Gorths salió en aquel momento de la cocina.

Ése no es el mejor sitio para hacer descu­brimientos científicos —dijo Wren entre dientes.

Lo he conseguido, lo he conseguido — excla­mó Gorths, saltando alborozadamente—. Daisy consiente en ser mi esposa.

¡Oh! — dijo Annalee, a la vez que se echaba a reír.

Ahora, Daisy se convertirá en la señora Gorths..., no, no, mejor dicho, en la señora «Eureka» —comentó Wren jovialmente.

De pronto, llamaron a la puerta.

Annalee abrió. Un hombre alto, de cierta edad y presencia agradable, apareció en el umbral.

Tengo entendido que un tal Gorths se aloja en esta casa — manifestó.

¡Señor Dryn! —exclamó el aludido, viva­mente sorprendido.

Hola, Gorths — sonrió el recién llegado —. ¿Puedo pasar, señorita?

Wren miró al hombrecillo y vio que parecía un tanto confuso ante el llamado Dryn. Annalee se echó a un lado y Dryn cruzó el umbral.

Es el Inspector Superior de Invasiones y Conquistas —explicó Gorths.
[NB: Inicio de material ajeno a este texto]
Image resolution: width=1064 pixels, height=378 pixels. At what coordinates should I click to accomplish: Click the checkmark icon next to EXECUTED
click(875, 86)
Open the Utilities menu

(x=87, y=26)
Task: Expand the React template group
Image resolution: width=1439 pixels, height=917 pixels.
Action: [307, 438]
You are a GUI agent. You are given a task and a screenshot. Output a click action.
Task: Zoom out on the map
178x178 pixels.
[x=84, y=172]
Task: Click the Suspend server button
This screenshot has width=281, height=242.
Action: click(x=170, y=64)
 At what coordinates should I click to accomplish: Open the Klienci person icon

¿Todo bien, Dyakkus? —preguntó Dryn.

Sí, señor, salvo el incidente con Sawson...

Era un pésimo sujeto, que ya había sido expulsado del Cuerpo de Exploradores Espaciales — manifestó Dryn—. Además, había robado dos, tubos y...
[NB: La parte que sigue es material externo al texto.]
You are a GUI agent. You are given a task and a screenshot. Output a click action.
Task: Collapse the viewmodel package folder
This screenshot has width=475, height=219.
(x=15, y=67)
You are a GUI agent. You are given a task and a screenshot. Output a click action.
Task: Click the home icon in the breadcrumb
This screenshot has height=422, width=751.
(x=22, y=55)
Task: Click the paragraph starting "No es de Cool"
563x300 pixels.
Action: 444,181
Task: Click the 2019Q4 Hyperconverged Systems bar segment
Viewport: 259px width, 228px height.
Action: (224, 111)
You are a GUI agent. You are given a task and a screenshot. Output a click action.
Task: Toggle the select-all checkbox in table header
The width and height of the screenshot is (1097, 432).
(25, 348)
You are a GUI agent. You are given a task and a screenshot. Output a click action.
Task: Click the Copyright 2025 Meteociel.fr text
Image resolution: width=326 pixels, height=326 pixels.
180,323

Por cierto, señor Dryn, el amigo Gorths nun­ca nos ha explicado cómo funcionan esos tubos. Conocemos sus efectos, pero no el origen de su energía.

Simplemente, crean campos anuladores de la gravedad, con distintas intensidades, según los casos —aclaró Dryn.
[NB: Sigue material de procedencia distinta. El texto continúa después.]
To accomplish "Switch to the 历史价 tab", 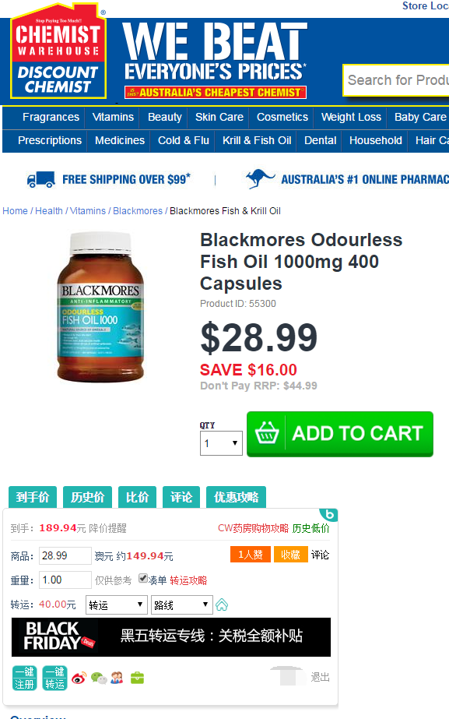I will pos(87,497).
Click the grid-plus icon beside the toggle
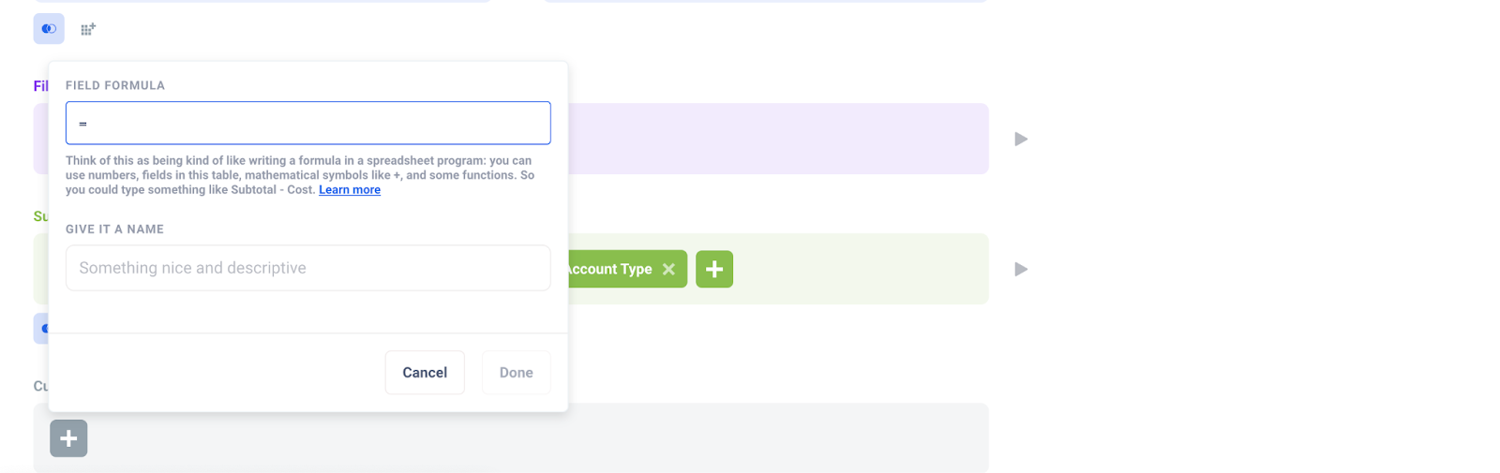Viewport: 1500px width, 473px height. pyautogui.click(x=88, y=29)
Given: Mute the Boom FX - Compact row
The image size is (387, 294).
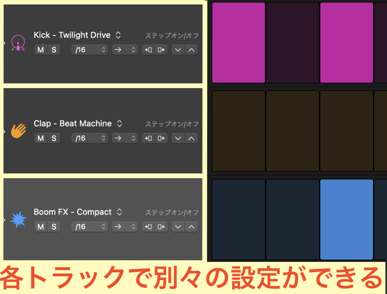Looking at the screenshot, I should coord(41,227).
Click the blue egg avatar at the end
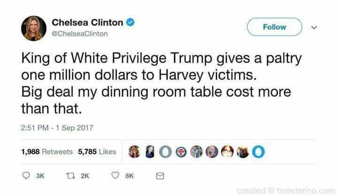Viewport: 338px width, 196px height. click(x=259, y=152)
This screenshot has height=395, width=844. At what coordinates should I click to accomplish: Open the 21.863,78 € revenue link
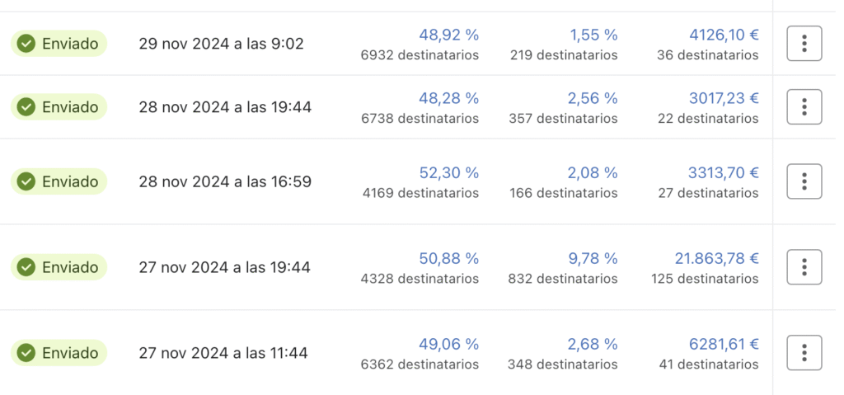(717, 258)
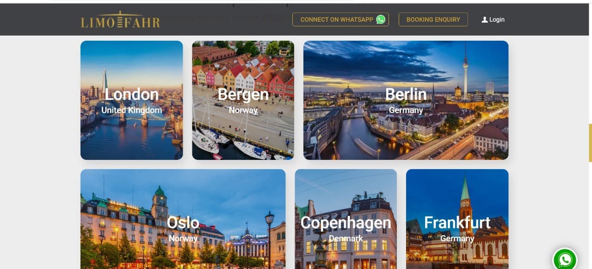The width and height of the screenshot is (592, 269).
Task: Click the Limofahr logo
Action: coord(120,19)
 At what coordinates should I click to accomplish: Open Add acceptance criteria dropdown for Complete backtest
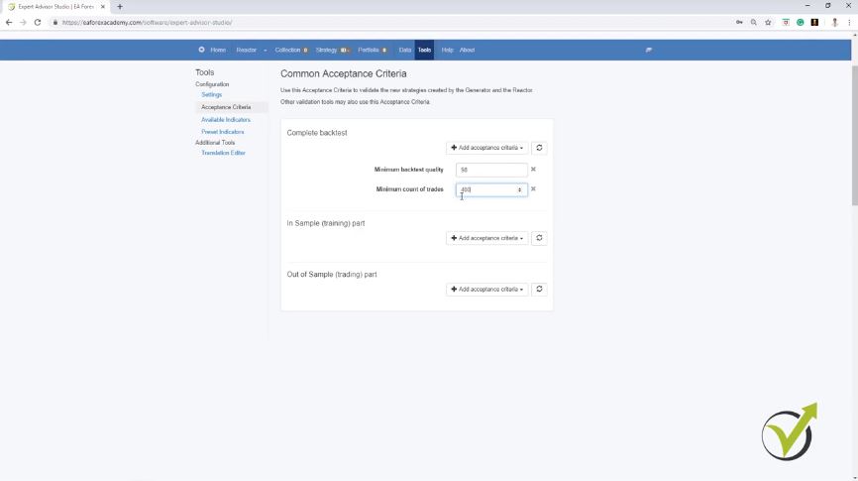pyautogui.click(x=486, y=148)
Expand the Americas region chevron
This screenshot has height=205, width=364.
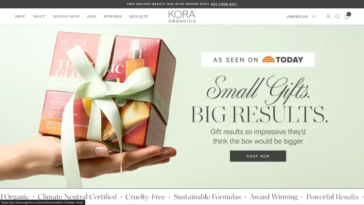(x=314, y=16)
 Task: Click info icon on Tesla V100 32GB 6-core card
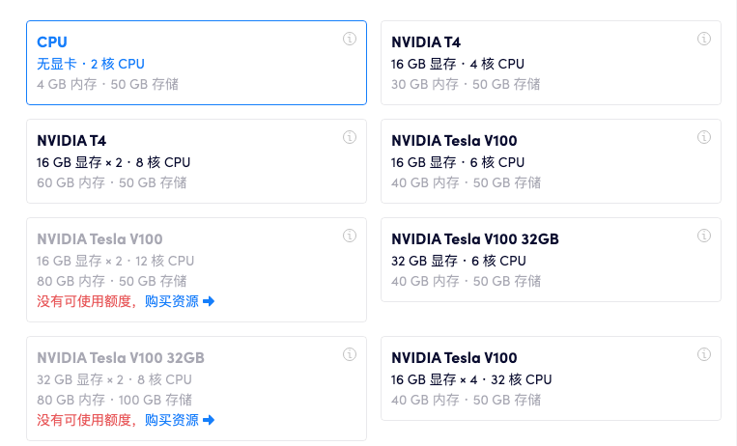point(704,236)
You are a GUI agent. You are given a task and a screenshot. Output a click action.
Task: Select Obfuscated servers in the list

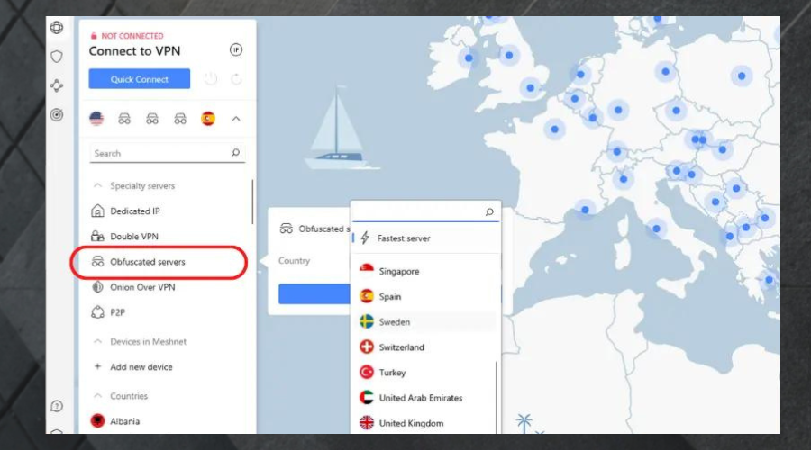[x=147, y=262]
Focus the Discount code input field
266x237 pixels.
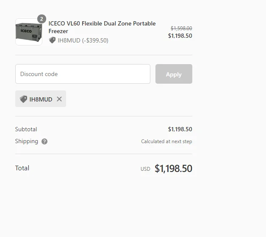coord(83,74)
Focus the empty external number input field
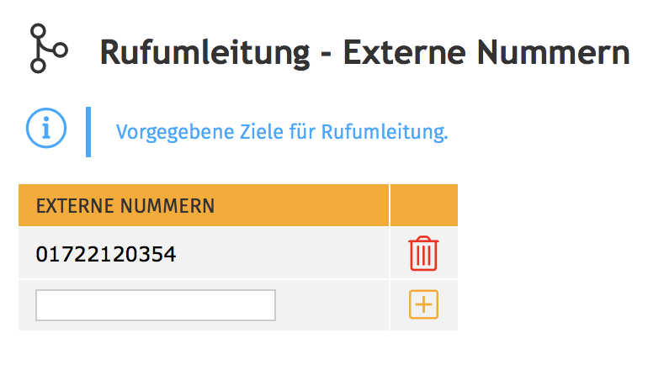Screen dimensions: 648x370 click(x=156, y=305)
Gorths sacó dos tubos y los puso en manos del recién llegado.

¿Por qué hace eso? —preguntó Dryn, asom­brado.

Señor, solicito la baja del Cuerpo de Explo­radores Espaciales — dijo Gorths —. Me quedo en la Tierra.

Se casa con una terrestre — explicó Annalee.

Conmigo — dijo Daisy, surgiendo en aquel momento.

Tiene méritos suficientes para acceder a su petición — dijo —. Concedido el retiro, Gorths.

Gracias, señor. Seré un buen terrestre, se lo aseguro.

Pero no diremos a nadie que no ha nacido en la Tierra — exclamó Wren —. Nadie nos creería.